# Exercise inputs:
BEGIN
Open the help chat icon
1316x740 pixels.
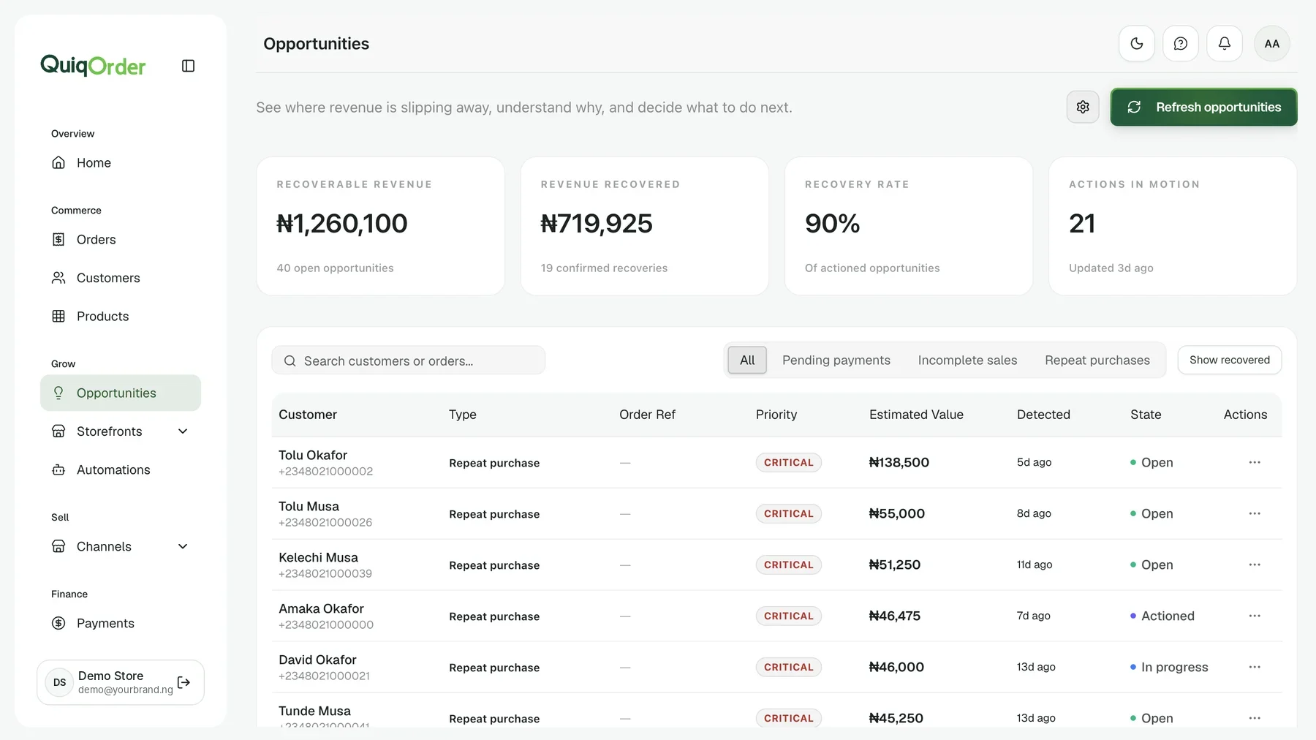click(1180, 44)
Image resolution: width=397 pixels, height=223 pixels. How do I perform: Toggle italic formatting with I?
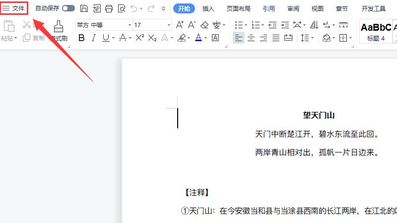pyautogui.click(x=94, y=38)
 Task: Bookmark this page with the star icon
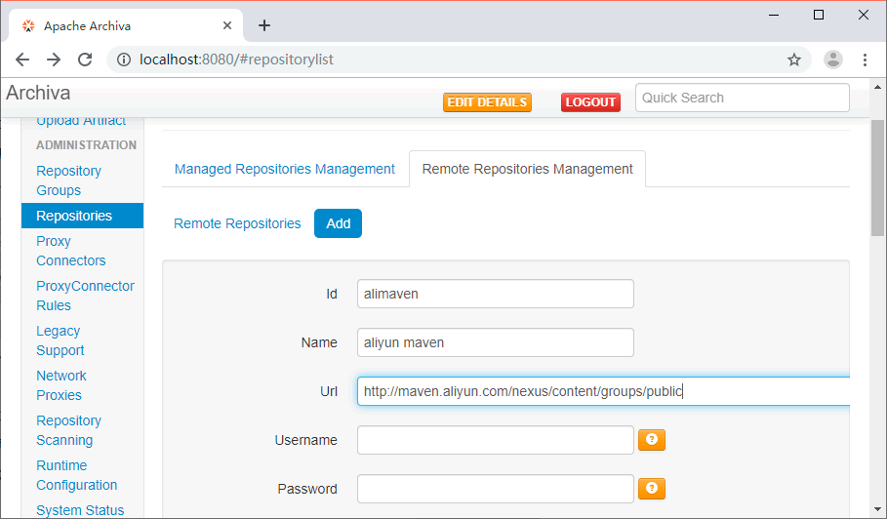(794, 60)
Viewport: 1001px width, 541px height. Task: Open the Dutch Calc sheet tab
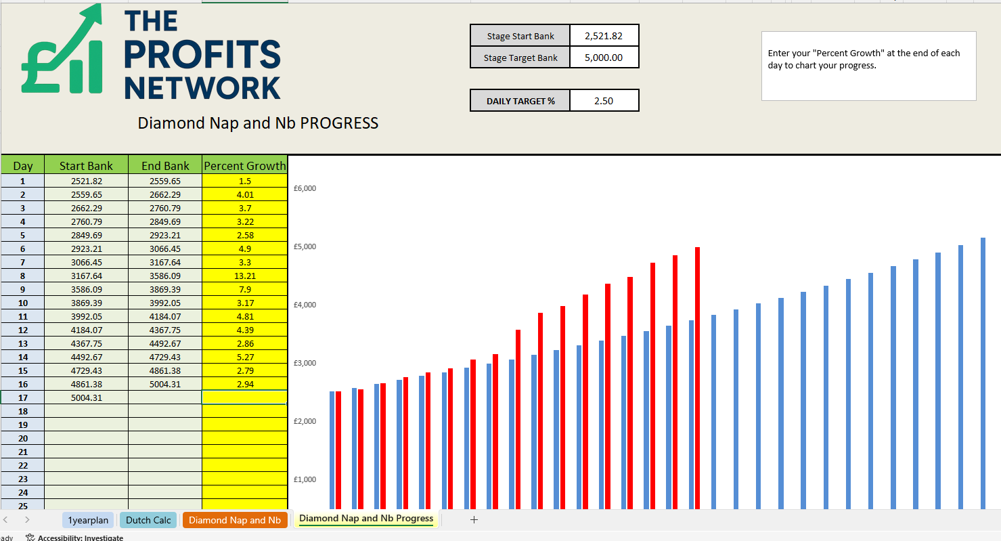point(148,520)
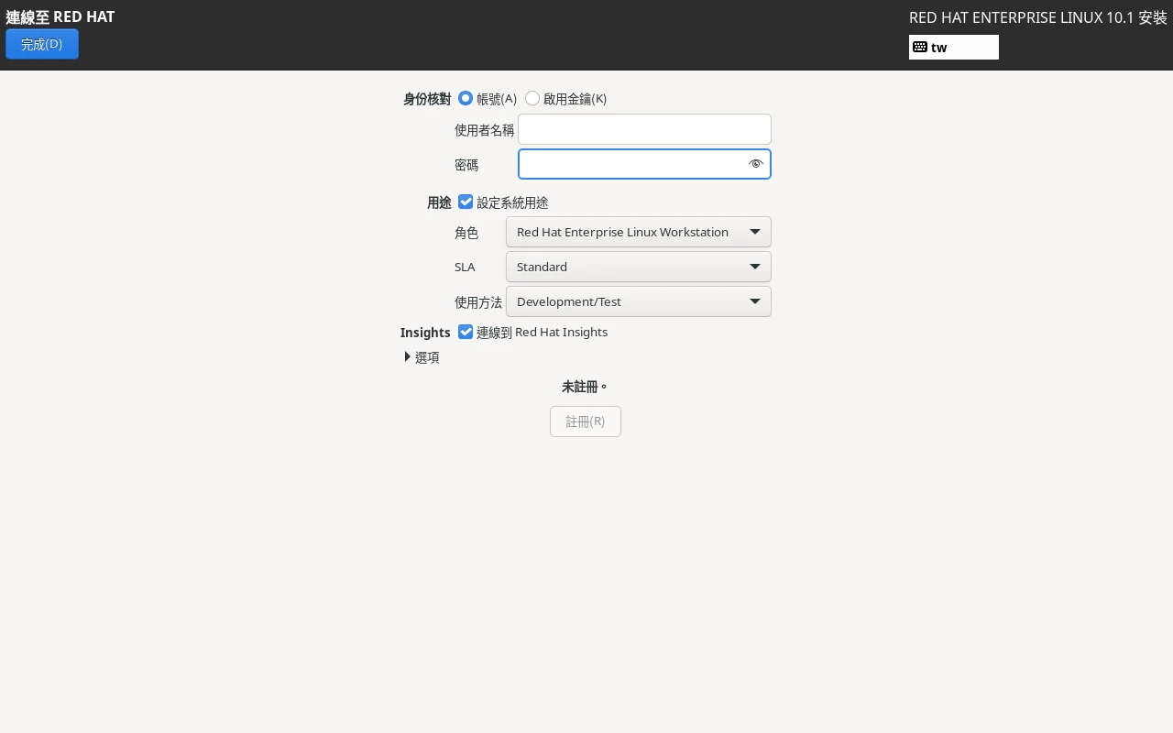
END
# Exercise requirements:
Extract the run of lines from the line holding "Image resolution: width=397" through the final line of the material above, exactly and inclusively. Leave the pictures behind.

# Output for this task:
Image resolution: width=397 pixels, height=223 pixels. How do I perform: Toggle italic formatting with I?
pyautogui.click(x=94, y=38)
 Task: Bookmark this page with the star icon
(794, 60)
Viewport: 1001px width, 541px height. Task: Open the Dutch Calc sheet tab
point(148,520)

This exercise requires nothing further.